---------- Materials provided ----------

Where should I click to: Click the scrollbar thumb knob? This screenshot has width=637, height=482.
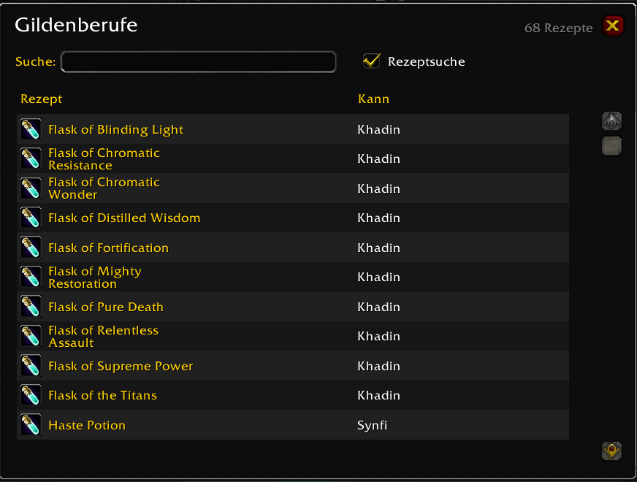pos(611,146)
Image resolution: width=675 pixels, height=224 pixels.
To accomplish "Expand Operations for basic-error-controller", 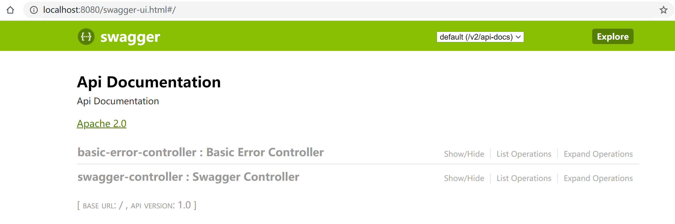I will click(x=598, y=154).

----------
---------- Materials provided ----------

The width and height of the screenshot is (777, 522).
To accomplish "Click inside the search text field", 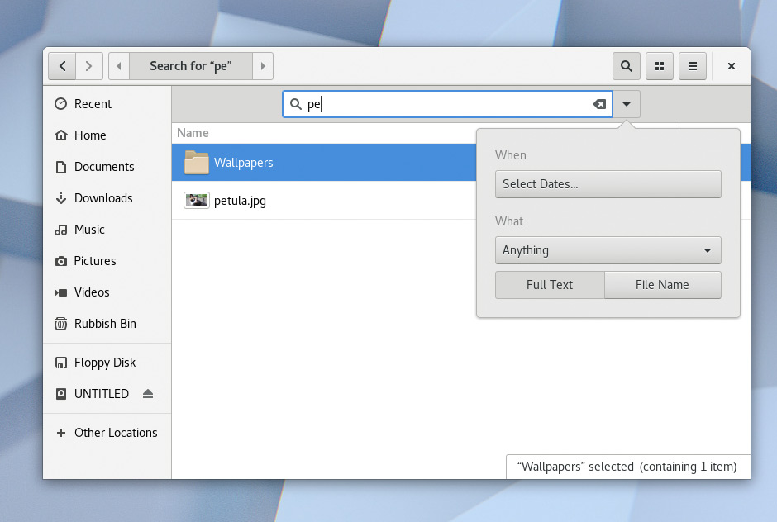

----------

▶ What you should do
Beginning at the line above that contains "The width and", repeat each line exactly through the one that contains "inside the search", and leave out the pictures.

▶ Answer section
The width and height of the screenshot is (777, 522).
To accomplish "Click inside the search text field", 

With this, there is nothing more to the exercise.